I along with Sriram krishnan and Balakrishnan, who are my class-mates and close-friends, are currently working on integrating BitTorrent distribution model into blogging websites. By observing how blog servers were buckling under the current text blog load, we felt that the bandwidth required to serve hundreds of podcasts and video casts, in the future, will drive the blog servers out of money and out of the picture. We wanted to try fitting BitTorrent like tracker server transparently without modifying the existing blogging platform. Kinda like what Coral did. Seems like not many attempted this but rather have been successful in replacing servers with BitTorrent trackers. The trouble we thought we would face if we attampted that was that nobody will replace their servers just because a few undergrads asked them to. BTW, the project is called "Smoke" and since a better and in-depth description of it is available at Sriram Krishnan's website, I shall refrain from repeating it.
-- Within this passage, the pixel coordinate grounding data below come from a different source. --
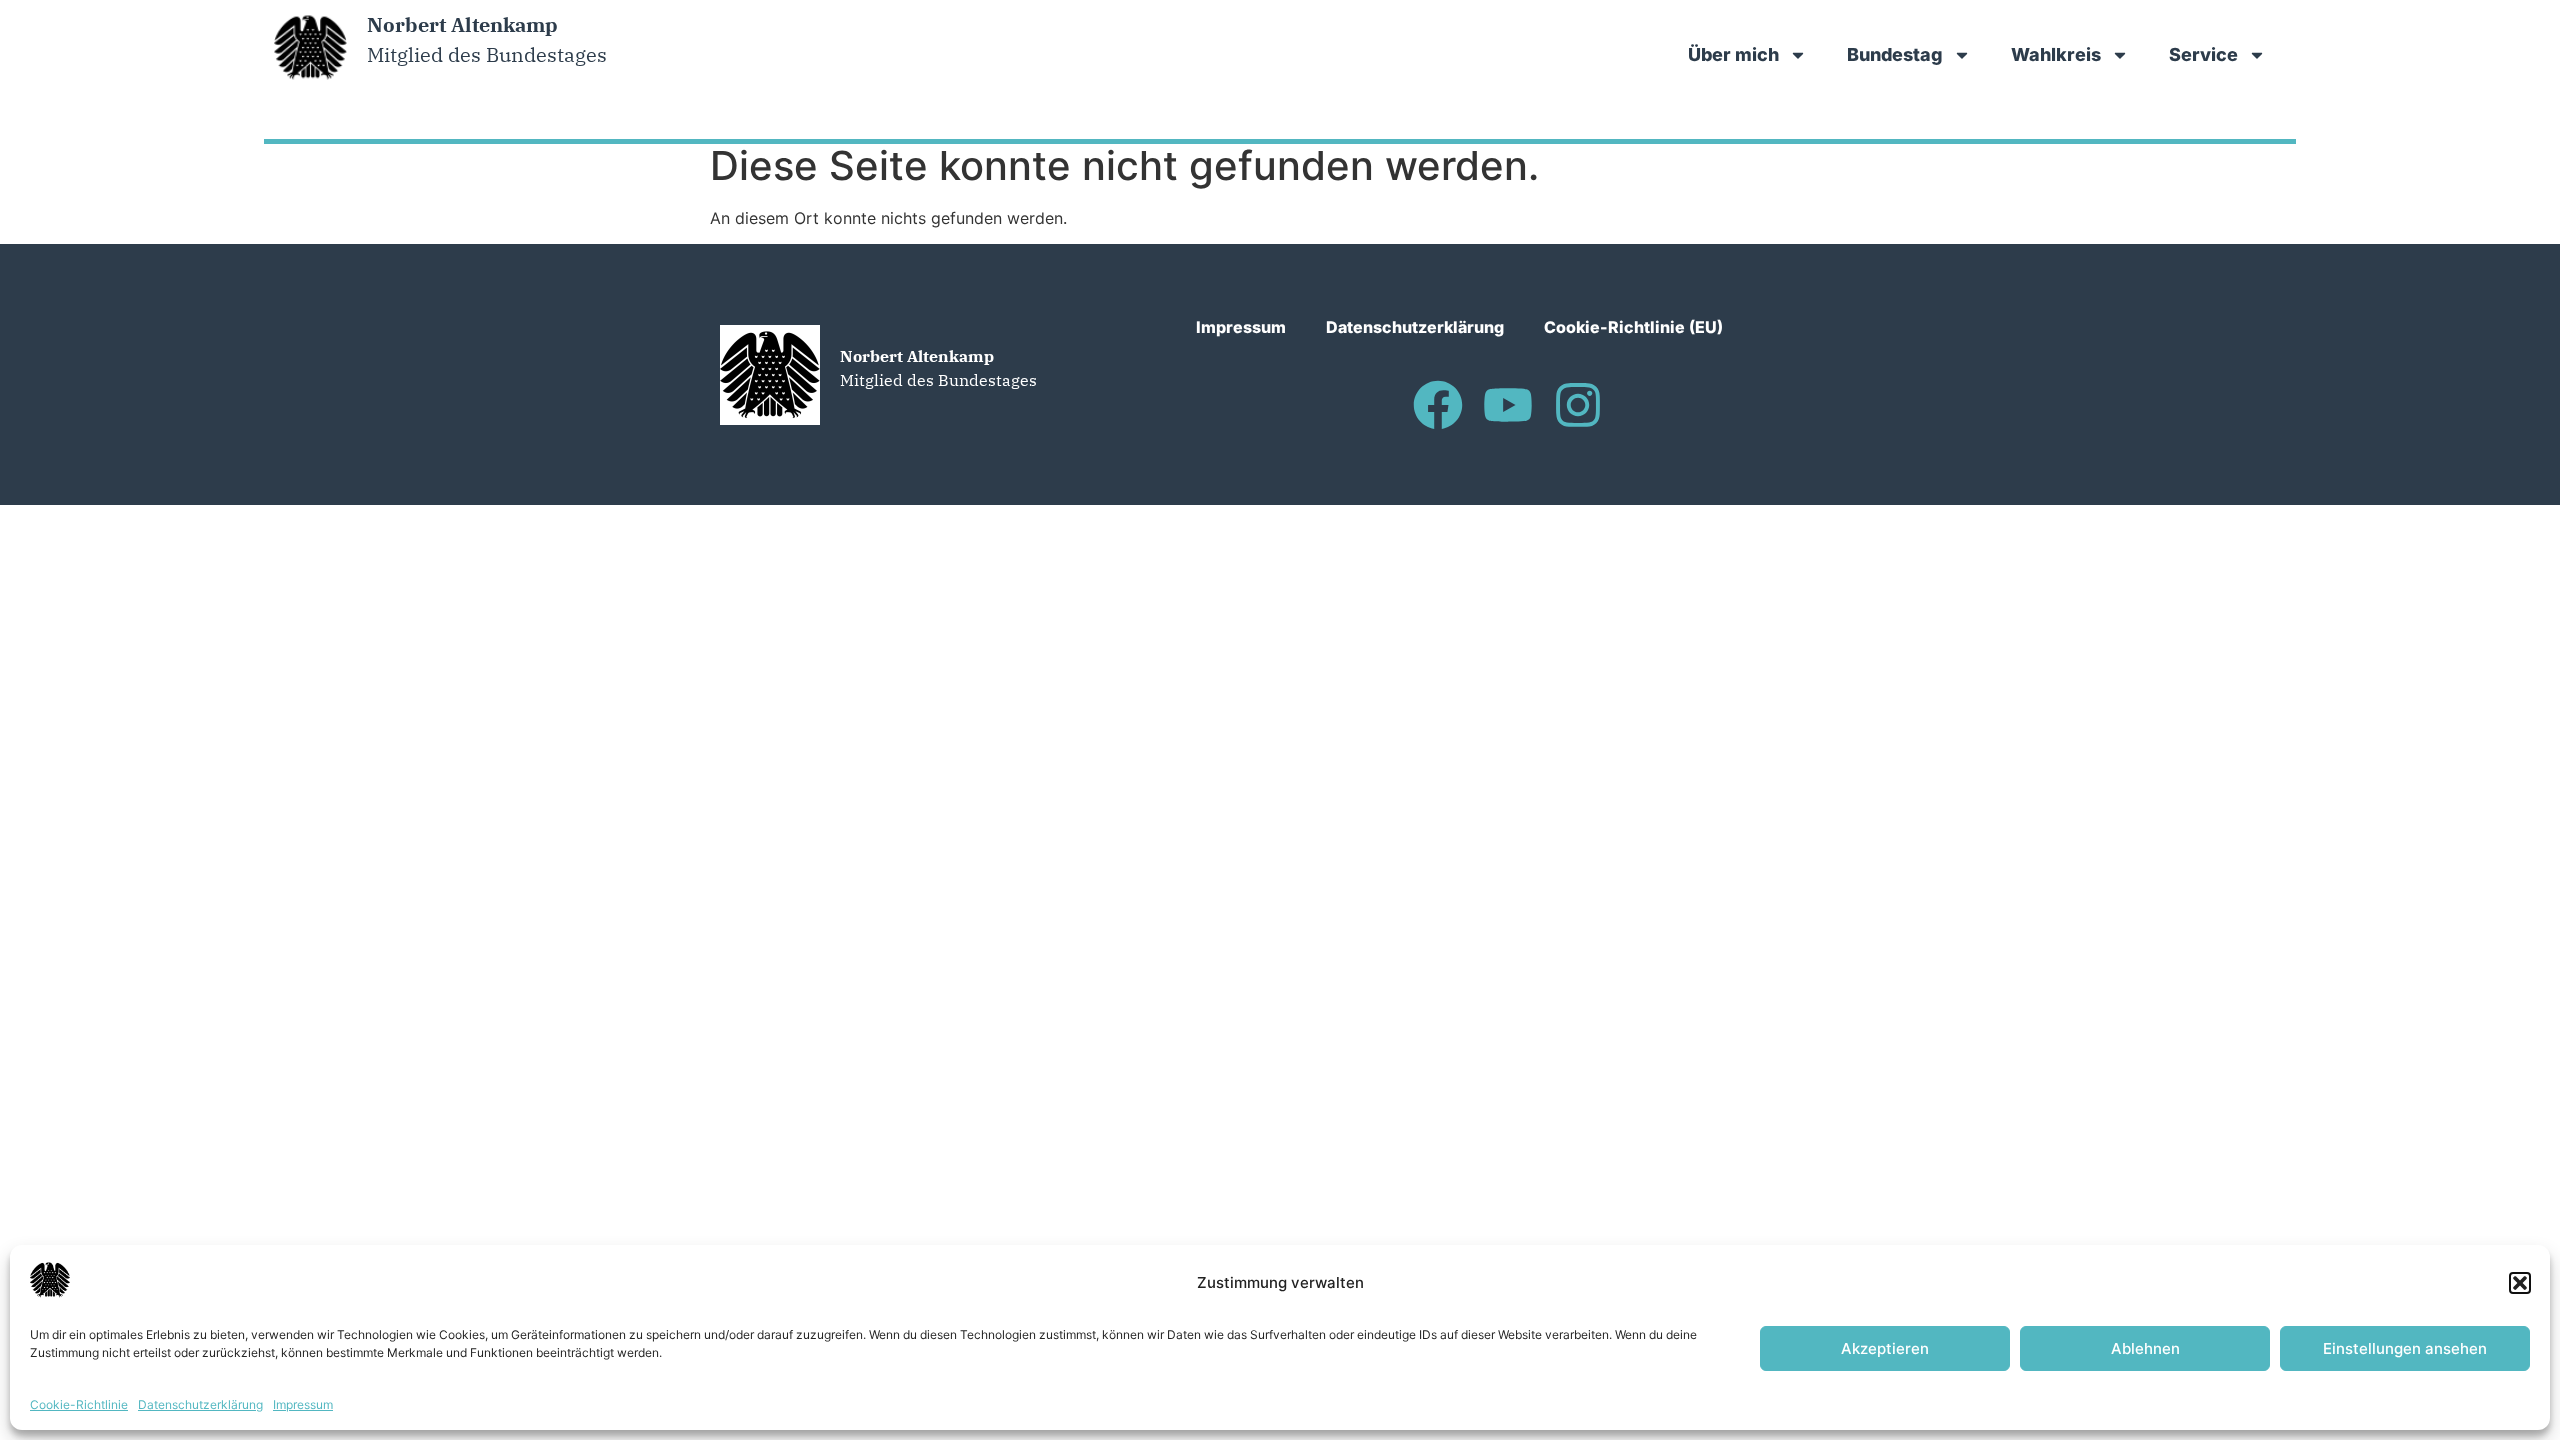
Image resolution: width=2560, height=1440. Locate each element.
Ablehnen (2145, 1348)
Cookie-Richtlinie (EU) (1633, 327)
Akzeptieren (1885, 1348)
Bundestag (1895, 54)
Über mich (1733, 54)
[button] (2520, 1283)
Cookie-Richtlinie (79, 1404)
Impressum (303, 1404)
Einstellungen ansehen (2405, 1348)
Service (2203, 54)
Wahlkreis (2056, 54)
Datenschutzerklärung (200, 1404)
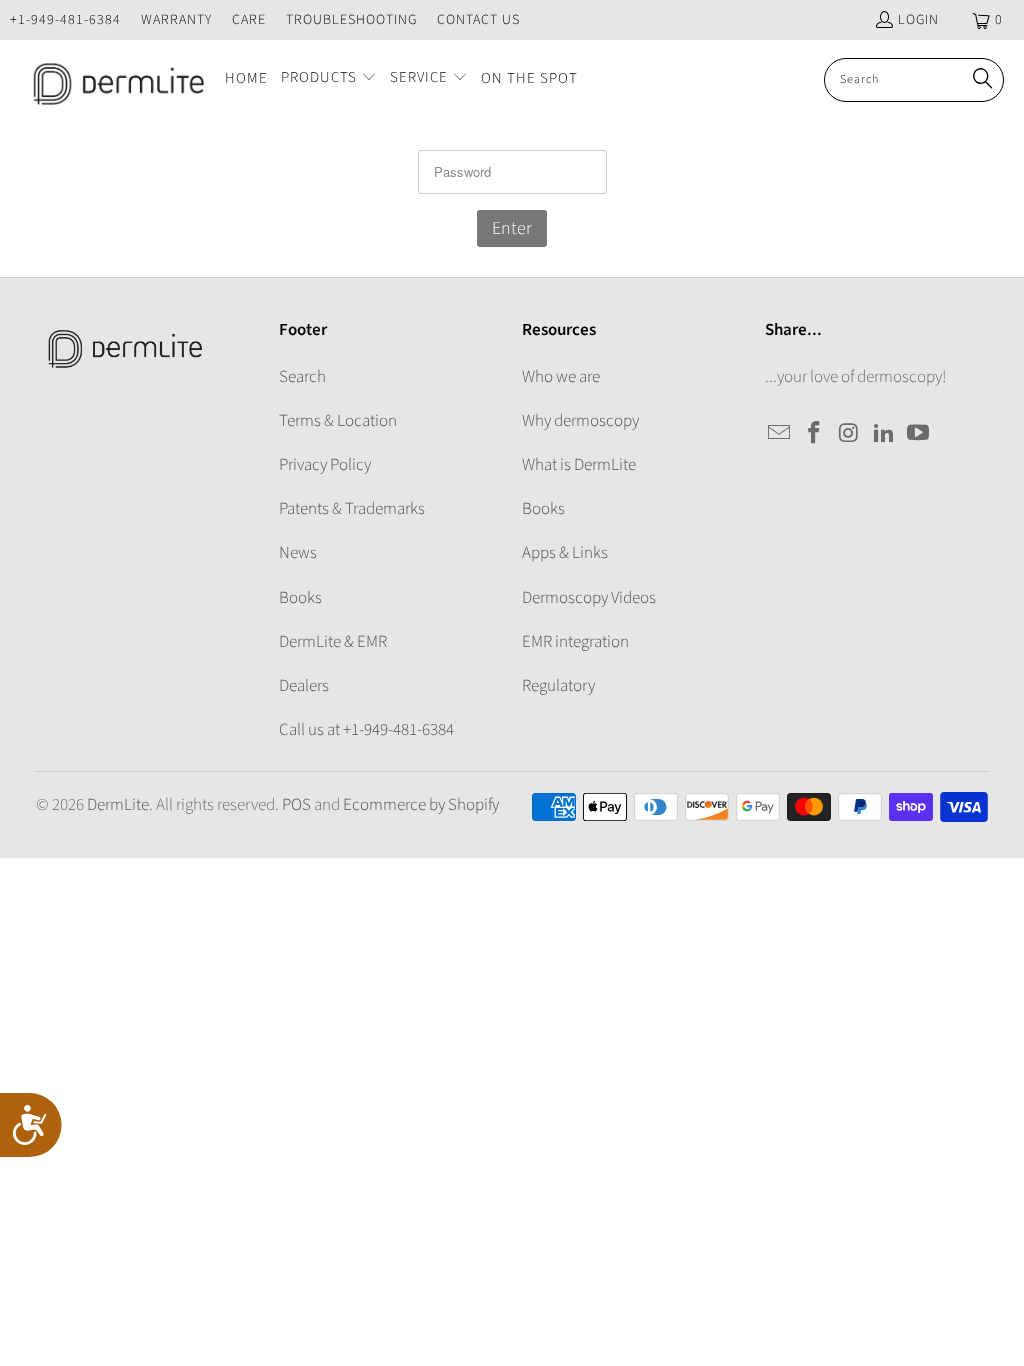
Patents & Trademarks (352, 509)
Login (918, 20)
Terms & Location (338, 421)
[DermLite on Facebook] (815, 434)
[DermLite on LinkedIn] (884, 434)
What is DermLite (579, 465)
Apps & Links (565, 553)
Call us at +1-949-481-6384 (366, 730)
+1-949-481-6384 (65, 20)
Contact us (478, 20)
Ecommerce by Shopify (421, 805)
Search (302, 377)
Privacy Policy (325, 465)
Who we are (561, 377)
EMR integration (575, 642)
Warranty (176, 20)
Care (249, 20)
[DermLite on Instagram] (850, 434)
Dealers (304, 686)
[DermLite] (112, 80)
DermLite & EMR (333, 642)
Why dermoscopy (580, 421)
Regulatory (558, 686)
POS (296, 805)
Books (300, 598)
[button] (329, 79)
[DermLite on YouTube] (919, 434)
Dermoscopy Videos (589, 598)
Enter (512, 228)
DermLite (118, 805)
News (298, 553)
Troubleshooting (351, 20)
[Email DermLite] (780, 434)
PS: During the project proposal phase of our smoke project, I spent a full five minutes writing one sentence to my fellow mates on, as it turned out, a varied topics. Check it out:

Don't bother printing, even if you have already done so, as I have changed the definition of "slashdotting" and changed the constant values and have printed it out, which is because of my lateness in answering to your late response to my earlier request to type out this project proposal as an adaptation of sriram's description of our supposedly finalized final year project involving two of my favourite topics: BitTorrent and the web, which I suggest are my favourite topics because of their simplicity and effectiveness and, last but not in anyway the least, their inherent beauty of which I am captivated the most, I should say, as will be expressed in my next blog post titled"BitTorrent, the Slayer", named because it (bittorrent) hath slain the demon of a problem namely "redundant packets" that any server running the currently old Client-Server architecture can experience due to its inherent nature of not using the client's cache and the originally small files for which the client-server architecture was developed forand which it served well and, hopefully, will serve well for quite some time into the future, that is, until our or rather a BitTorrent like architecture, supercedes it - an event I sure wish I was around to spectate - an event I am sure will happen never minding what people might tell you just because there are softwares that only support client-server models around and because companies know how to compute Cost-Benefit which will show that the company will be better off adopting the BT distribution model and eliminate nasty bandwidth requirements and slashdotting effects than wastefully serving the same file simultaneously to multiple clients, while that bandwidth could have been used, say, to launch multiple new servers all running the BT-like distribution model, which excites me so much since we are too developing one such solution which might get popular if it is really revolutionary in such a way as this seemingly endless, and not to mention surprisingly techie, post that started out as a simple acknowledgement post and ended(not quite) as a "dotless" , some what techy and hence not just a non-sensical rant usually just created for the sake of typing out such a monstrosity of a sentence which no one in their right minds would try to follow after the first few lines which indicate the shameful intent of the author.

So long (and thanks for all the files)!

1 comment:

Anand kumar said...

Just for kicks, the long sentence had:

Words = 394

Characters
(without space)= 1977

Characters = 2372
(with spaces)

Lines = 30

AFAIK, there were no spelling or grammatical mistakes.